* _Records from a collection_
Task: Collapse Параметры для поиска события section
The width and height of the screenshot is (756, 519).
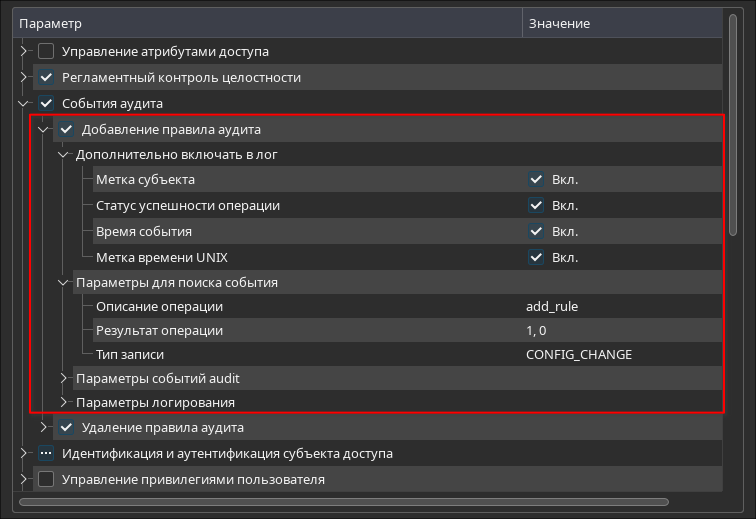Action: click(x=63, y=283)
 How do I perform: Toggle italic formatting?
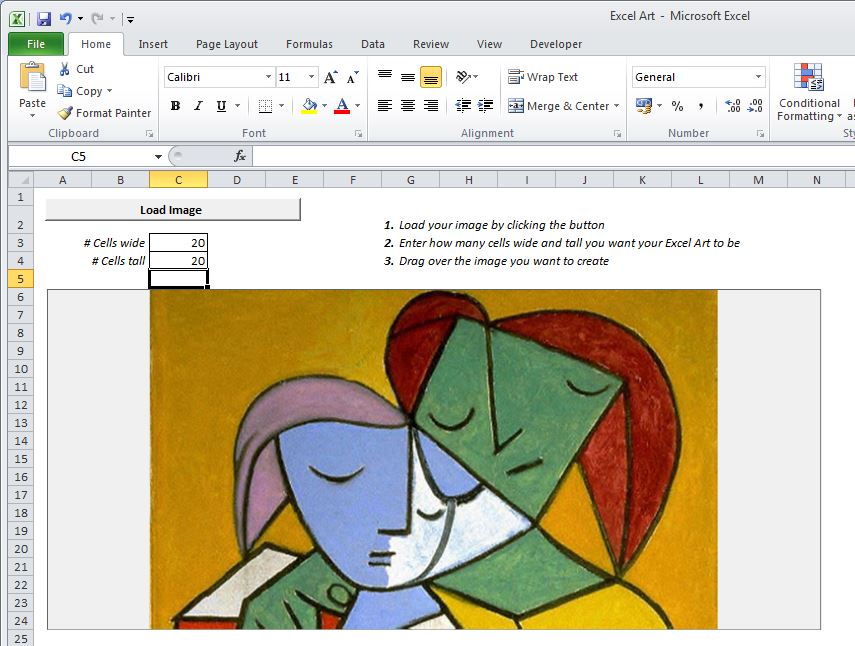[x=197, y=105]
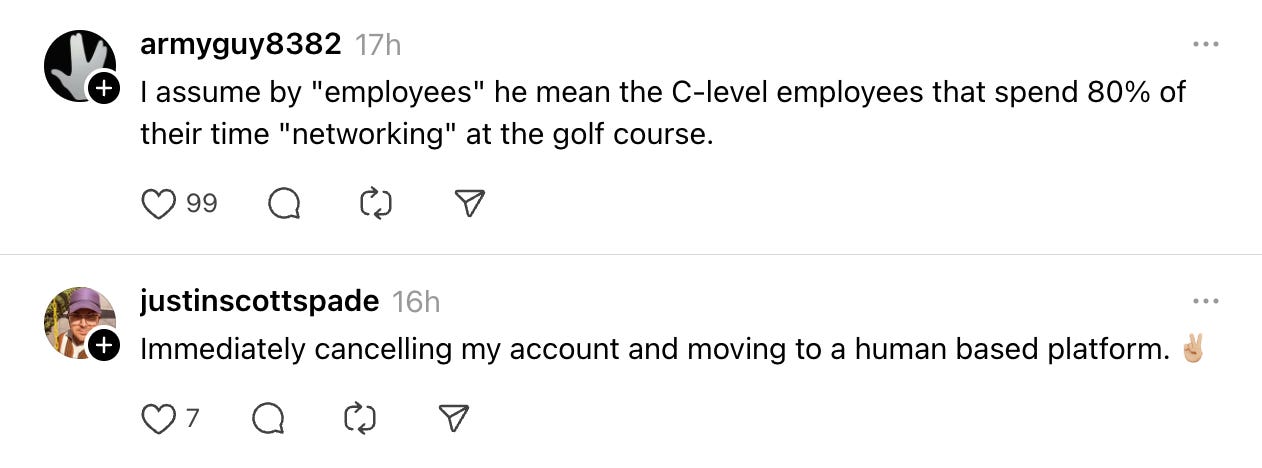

* _PROMPT_
The expected response is every entry above, repeated exactly, pictures removed.

* _OUTPUT FOR THIS TASK_
Task: Collapse Параметры для поиска события section
The width and height of the screenshot is (756, 519).
Action: click(x=63, y=283)
 How do I perform: Toggle italic formatting?
[x=197, y=105]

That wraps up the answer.